BEGIN Extract provided

Researchers developed flexible supercapacitors for energy storage, according to a report published on November 20, 2018.
This research was conducted by the researchers at the Plasma Physics Research Centre, Science and Research Branch of Islamic Azad University in Tehran, Iran. They developed a method to produce paper supercapacitors for electricity storage. At one sheet thick, these new supercapacitors can bend, fold, flex, and still hold electricity.
When compared to other types of supercapacitors, these supercapacitors are lighter and cheaper. Supercapacitors are capable of charging and discharging more quickly than conventional batteries and they can be charged and discharged more times over their lifespan.
Carbon, in the form of nanotubes, present in capacitors and supercapacitors contains properties that are required for storing energy efficiently. The structure of commercial supercapacitors were investigated by the researchers, following which they produced one that uses one sheet of carbon nanotube paper with different layers. The layers were separated using barium titanate, which is more economical than any alternative compounds. These superconductors can store energy efficiently even if they are rolled or folded.

END Extract provided
BEGIN Data extract

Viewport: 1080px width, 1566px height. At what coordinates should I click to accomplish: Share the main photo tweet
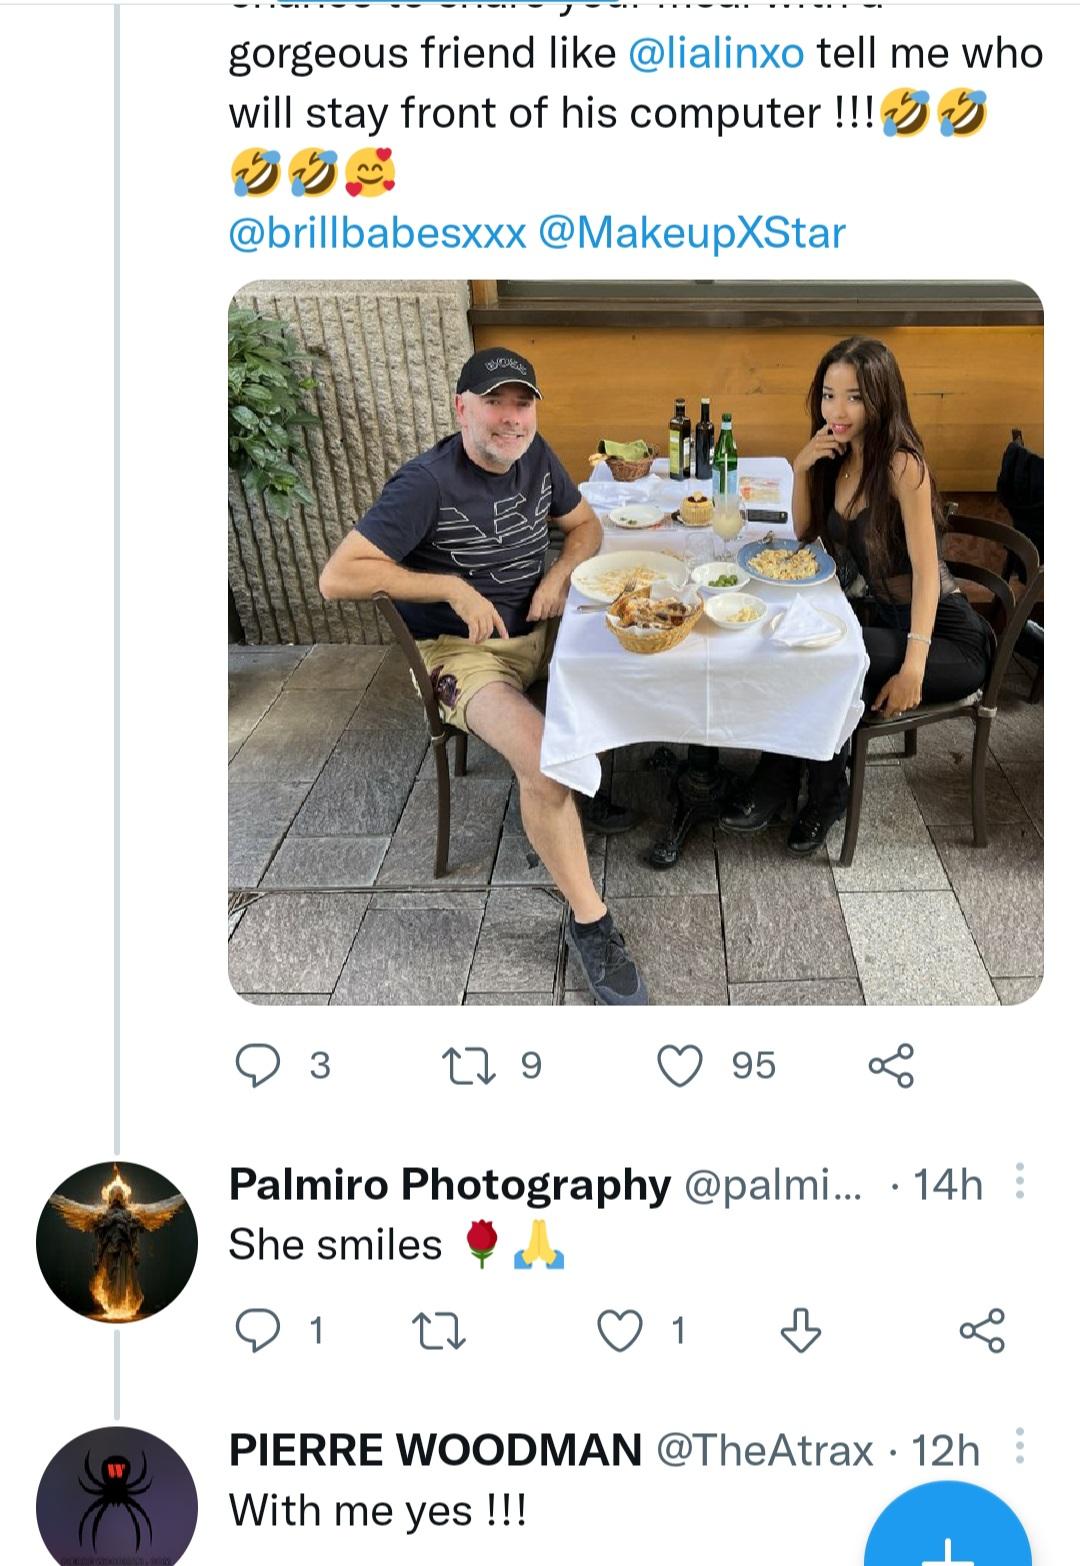pyautogui.click(x=891, y=1066)
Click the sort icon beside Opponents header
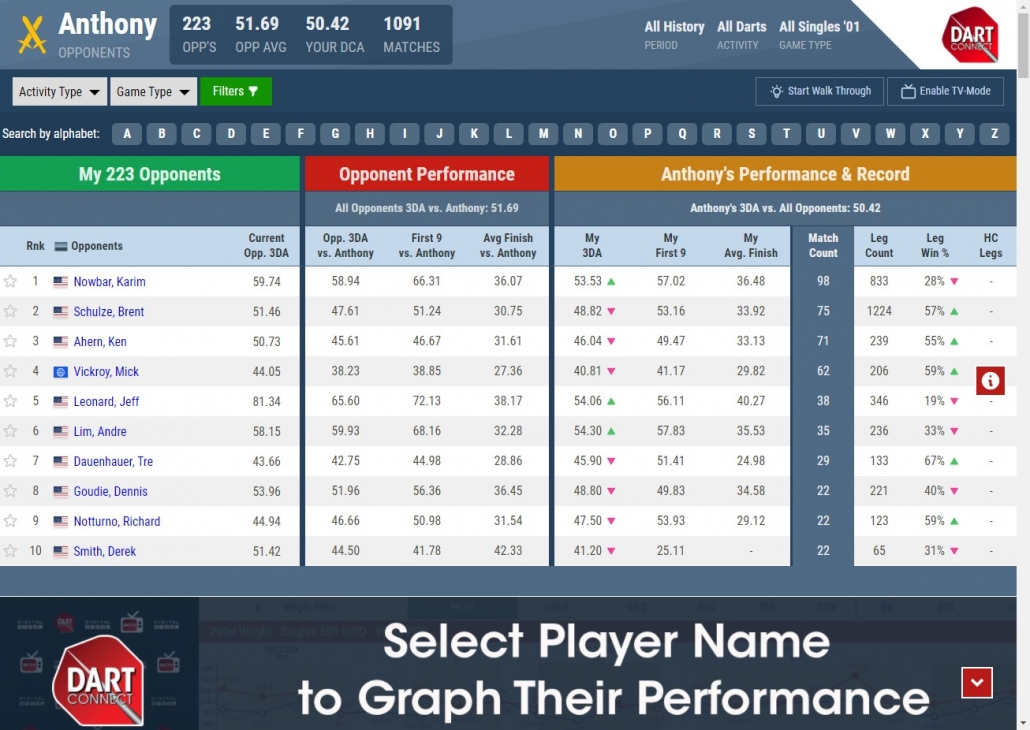Screen dimensions: 1030x730 pyautogui.click(x=60, y=246)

END Data extract

→ **Exercise requirements**
- a) Reproduce the passage of the supercapacitor article from "When compared to" to "over their lifespan.".
- b) Write the next part of the supercapacitor article, picking up after its final sentence.
The lines above have no role in this exercise.

→ **Answers in order**
- a)
When compared to other types of supercapacitors, these supercapacitors are lighter and cheaper. Supercapacitors are capable of charging and discharging more quickly than conventional batteries and they can be charged and discharged more times over their lifespan.

- b)
This device finds application in medical implants, skin patches, wearable tech, and novel large-scale energy storage for domestic and commercial transport and smart packaging. Dr. Leila Fekri Aval, lead author said, “Energy is our most important challenge in the future. It is important to build a device that stores energy, has high power and energy density, but at a low cost. This is what inspired our research into paper supercapacitors.”